Hand counts aren't necessarily more accurate than machine counts, as anyone who watched the counters over the Thanksgiving weekend surely knows. They just happen to be one of the two only obvious remaining routes for Gore to win the White House. The other is a court-ordered rejection of thousands of Republican absentee ballots in Seminole County.

Still, Gore's hired hands continue with their mantras. "Vice President Gore has won the popular vote nationally, no matter what happens," said Gore super-lawyer David Boies last Sunday. "Vice President Gore has won the Electoral College, outside of Florida," he added, before once again saying he believes Gore "won the vote here in Florida."

Mathematicians point out that we will really never know in some ultimate sense who "won" Florida, since the number of votes separating the two candidates under any scenario is well inside the margin of error of the state's electoral system. "The vote in Florida is essentially a tie," writes Temple University mathematics professor John Allen Paulos in the New York Times. Paulos later adds, "Measuring the relatively tiny gap in votes between the two candidates is a bit like measuring the lengths of two bacteria with a yardstick."

It's basically a coin toss. Nevertheless, it's one that Gore keeps losing and one that he should admit he's lost. "Well, we've had three separate results now, every one of which has said George Bush has won more votes in Florida than Al Gore has won," said a reluctant David Broder of the Washington Post on Sunday's Meet the Press. "At some point, it seems to me you have to say: If that's the result, that's the result."

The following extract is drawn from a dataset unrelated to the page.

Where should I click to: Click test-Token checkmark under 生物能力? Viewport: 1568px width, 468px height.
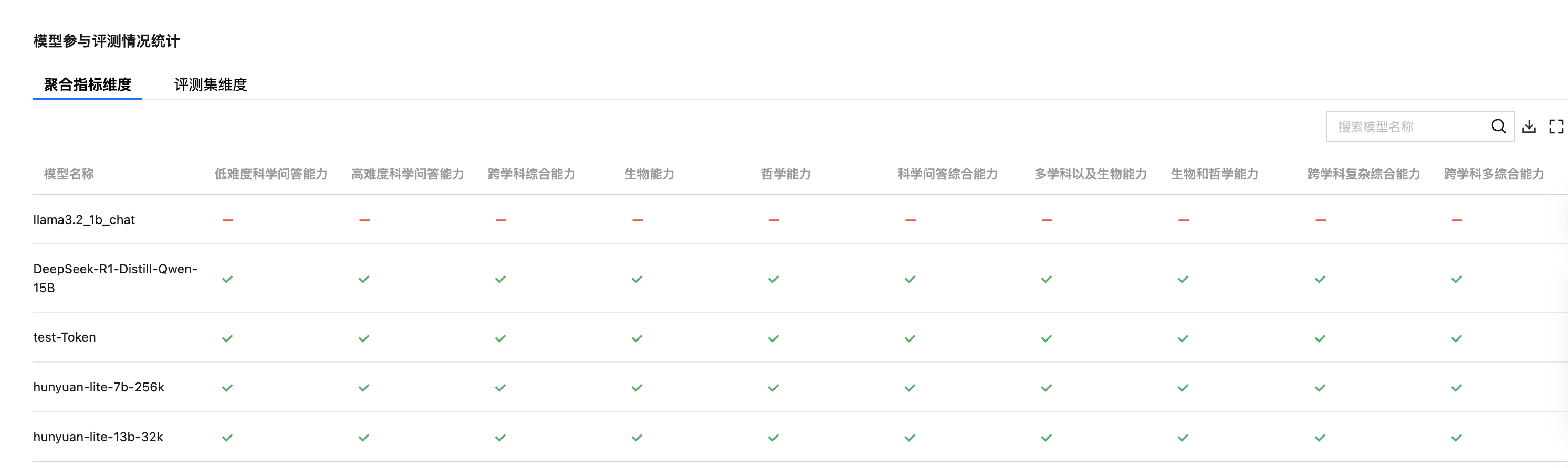tap(636, 338)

Gore may take solace, or be driven mad in his political retirement, by pondering something else he has in common with his old man. It was Al Gore Sr.'s home state of Tennessee that pushed him into early political retirement in 1970, when voters rejected him in his bid for a fourth term in the U.S. Senate. In a similar way, Junior's likely retirement is not really a game of chance. Regardless of how the coin landed in Florida on election night—and all subsequent tosses there—if the citizens of the Volunteer State hadn't rejected him in 2000, he'd have at least four more years before he needed to look into the specifics of his taxpayer-financed pension.